A liquid lake on Saturn’s moon

A false-color mosaic of Ligeia Mare – the second-largest known body of liquid on Saturn’s largest moon, Titan. It’s larger than Lake Superior on Earth.

Ligeia Mare, a lake on Saturn’s moon Titan, in a false-color image from NASA’s Cassini spacecraft. Image v8a NASA/JPL-Caltech/ASI/Cornell

Ligeia Mare is one of the many bodies of liquid in and around the north polar region of Saturn’s largest moon, Titan. The lake is liquid, but the liquid isn’t water, which would freeze at Saturn’s distance from the sun. The temperature at Titan’s surface is about -289 degrees Fahrenheit (-178 degrees Celsius). Instead, the liquid in this Titan lake is mainly methane and ethane as well as other liquid hydrocarbons. The lake’s name comes from one of the beautiful and dangerous sirens in Greek mythology, Ligeia. The sirens were said to sing so sweetly that passing sailors would shipwreck on the rocky coast of their island. Ligeia Mare is second in size only to another lake, Kraken Mare, on Titan. It measures approximately 260 miles by 217 miles (420 km by 350 km) and has a shoreline that’s longer than 1,240 miles (2,000 km)! A day at the beach, anyone?

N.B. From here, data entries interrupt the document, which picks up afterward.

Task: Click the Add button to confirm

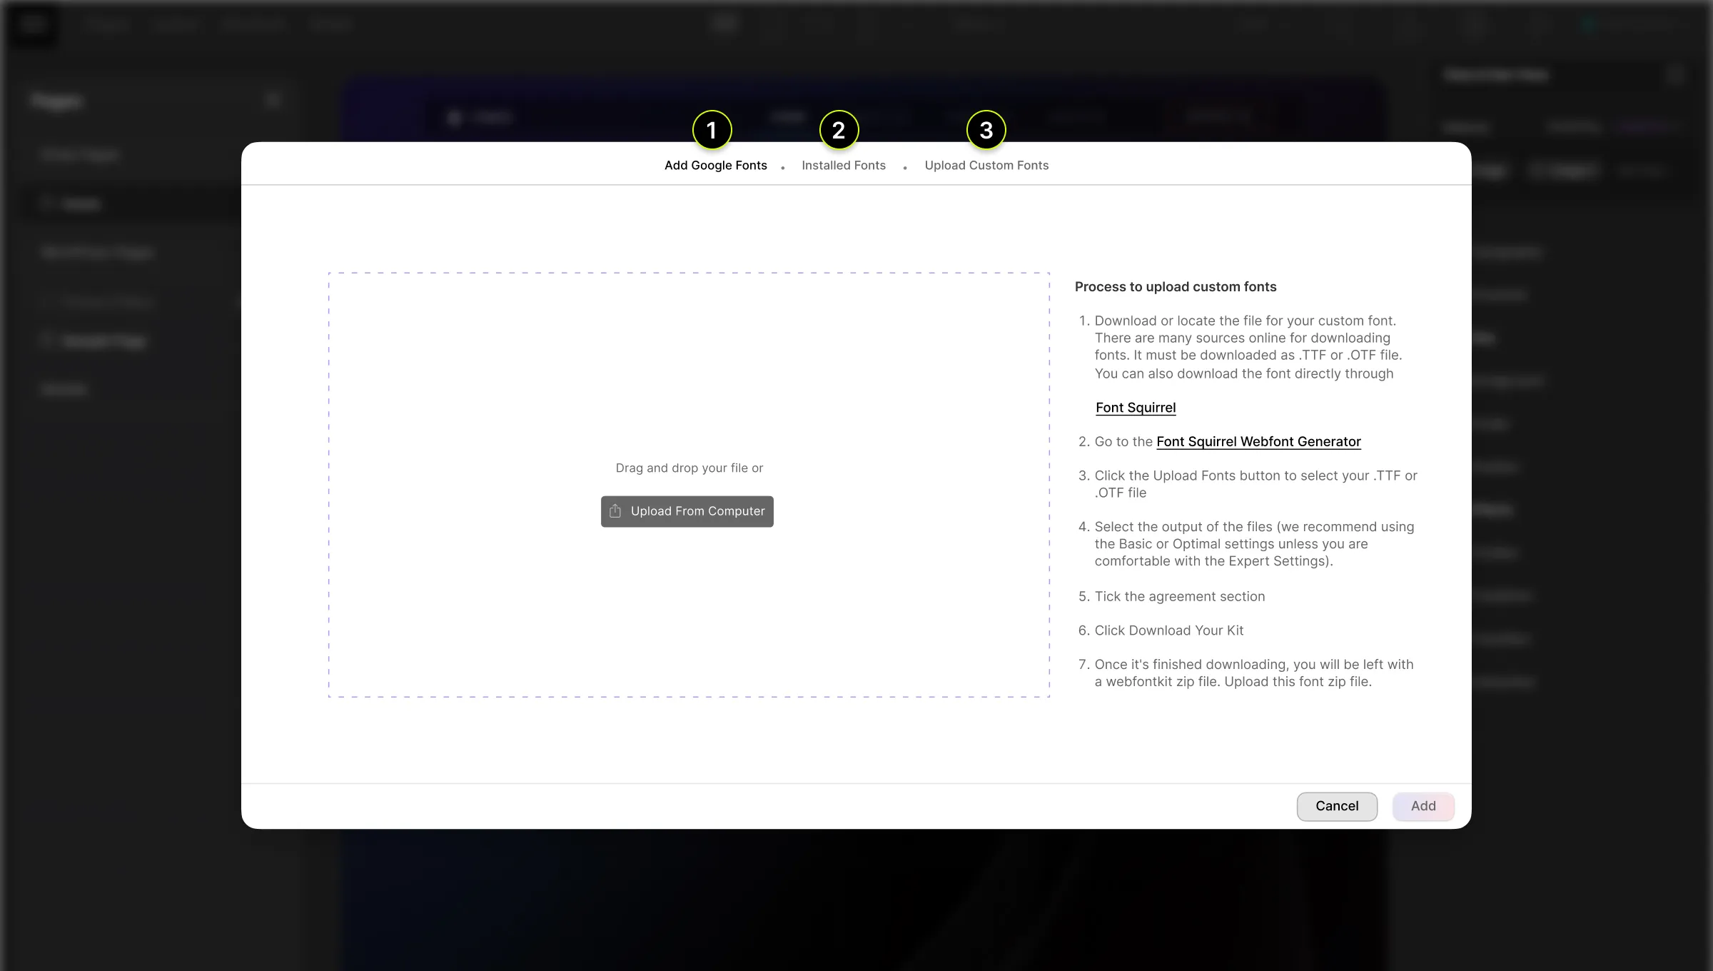Action: [1423, 805]
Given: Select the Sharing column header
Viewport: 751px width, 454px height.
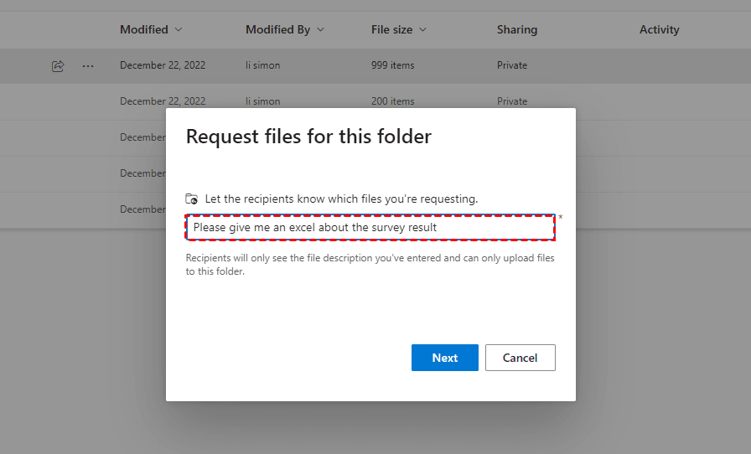Looking at the screenshot, I should click(x=516, y=29).
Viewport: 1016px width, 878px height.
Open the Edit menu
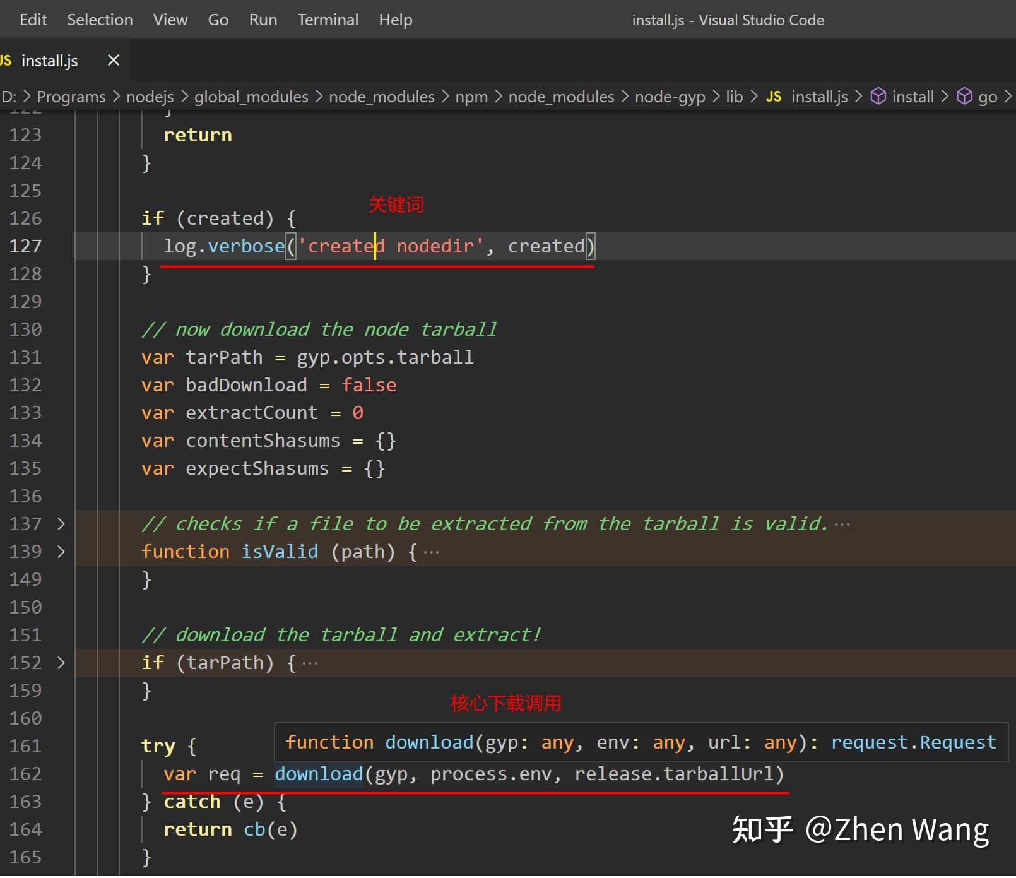click(33, 20)

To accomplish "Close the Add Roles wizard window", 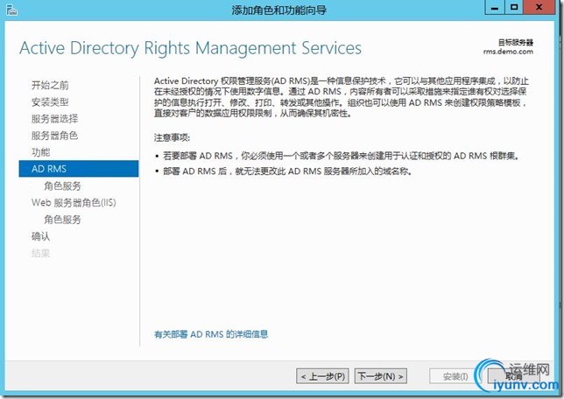I will pos(539,8).
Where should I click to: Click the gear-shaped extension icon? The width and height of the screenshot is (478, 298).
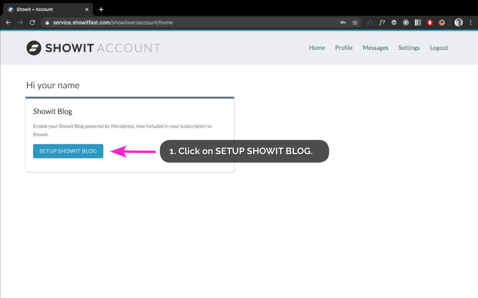[394, 22]
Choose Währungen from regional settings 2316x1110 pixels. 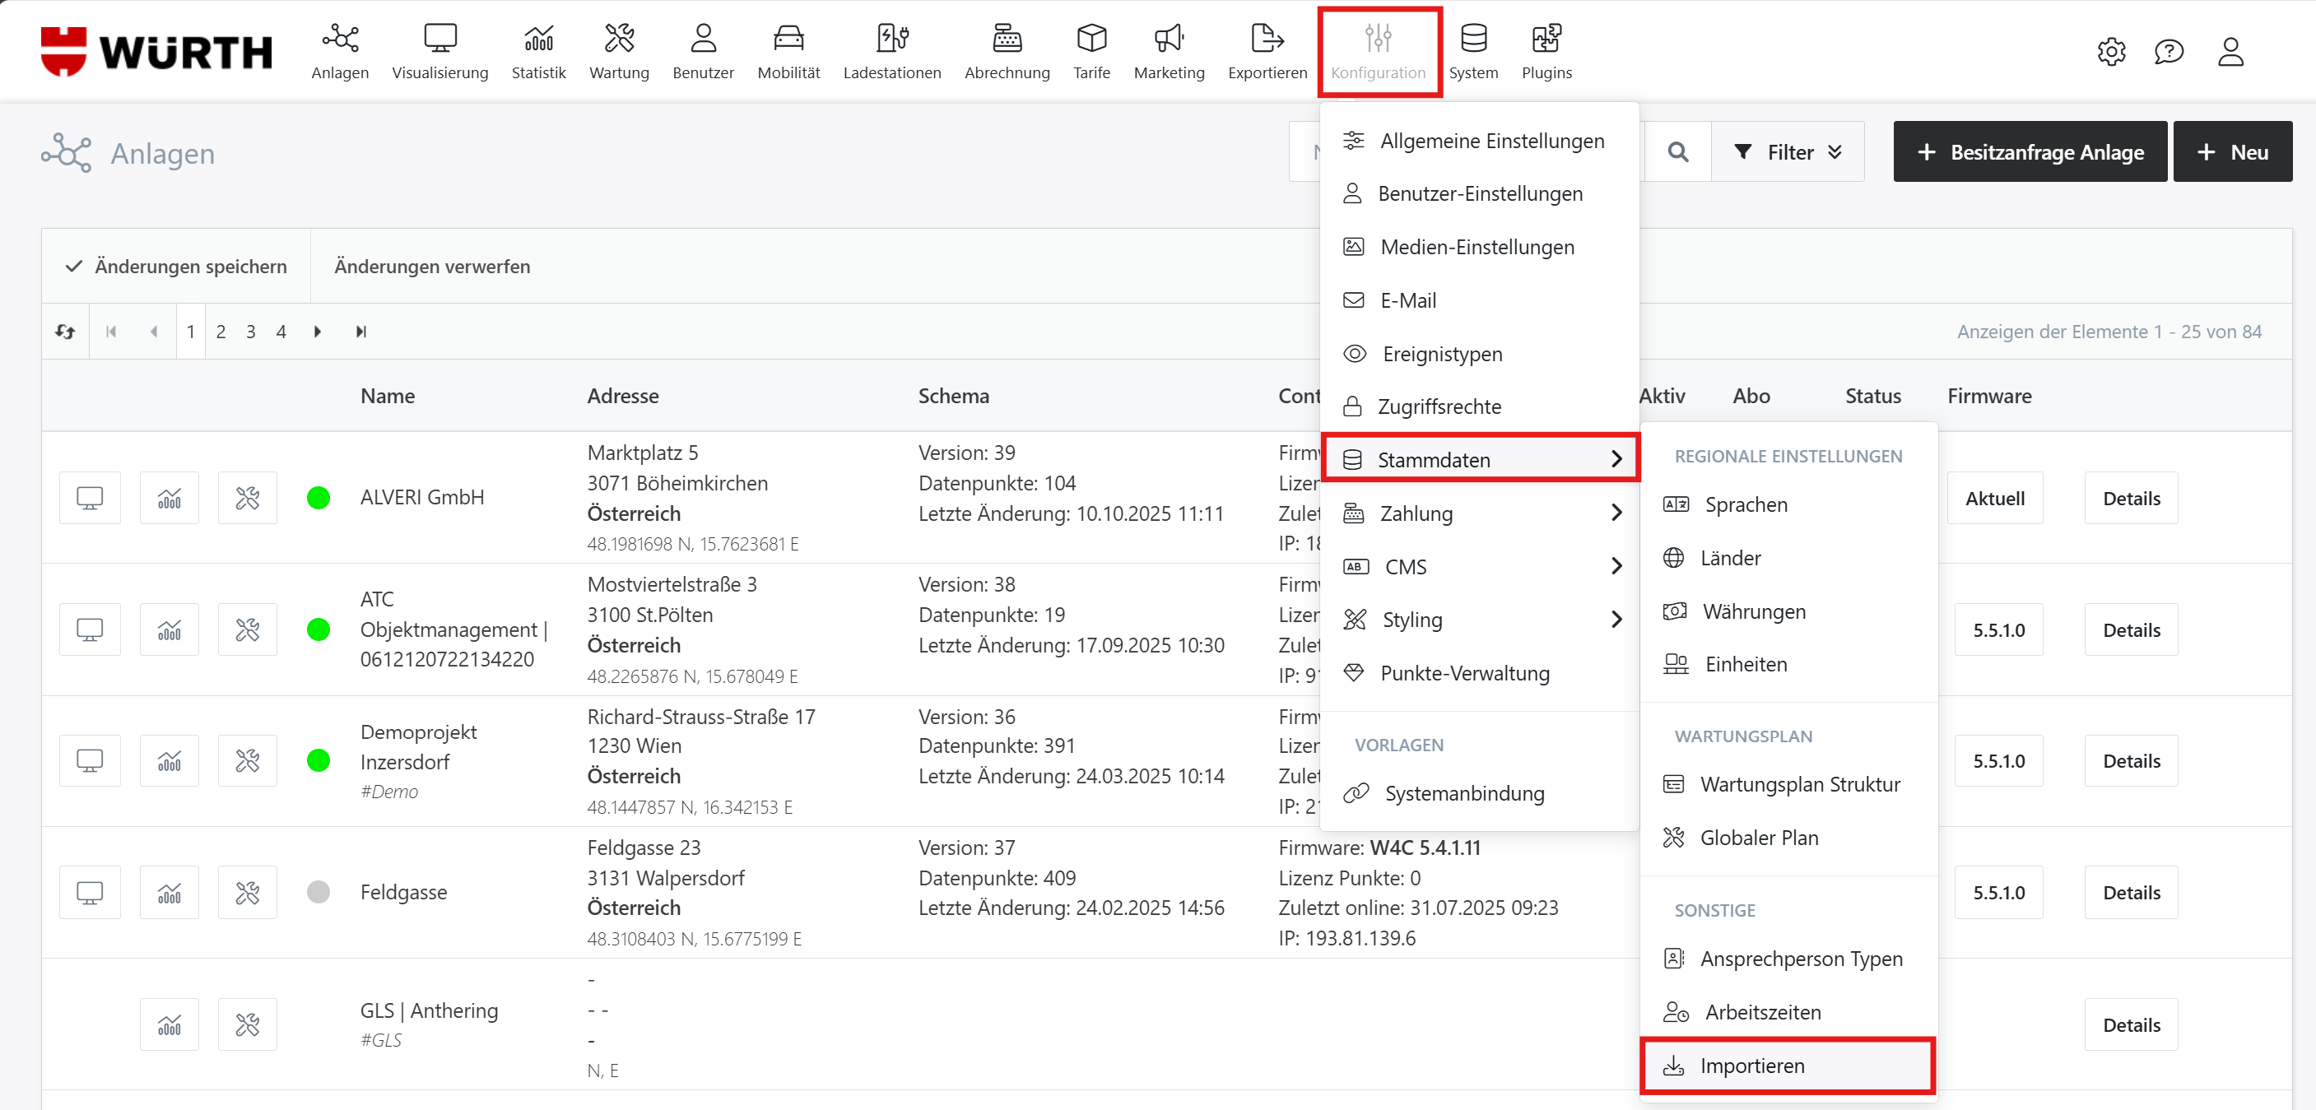(1752, 611)
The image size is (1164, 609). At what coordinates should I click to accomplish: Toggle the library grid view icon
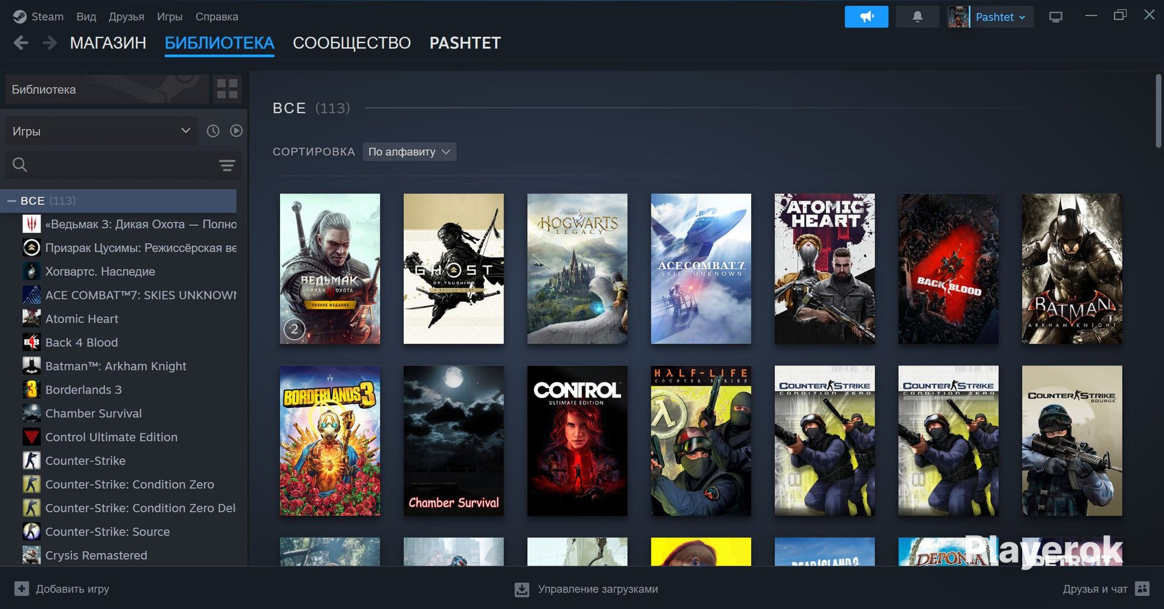[227, 89]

This image of Saturn’s largest moon Titan is from Cassini – taken in 2005. It shows approximately what Titan would look like to the human eye: a hazy orange globe surrounded by a tenuous, bluish haze. Titan has a very thick atmosphere that the eye can’t penetrate. The lakes on Titan are detected via Cassini’s radar.

The images on this page are just two of many amazing ones from NASA’s Cassini mission to Saturn. The spacecraft has been orbiting in and among Saturn’s rings and moons since 2004.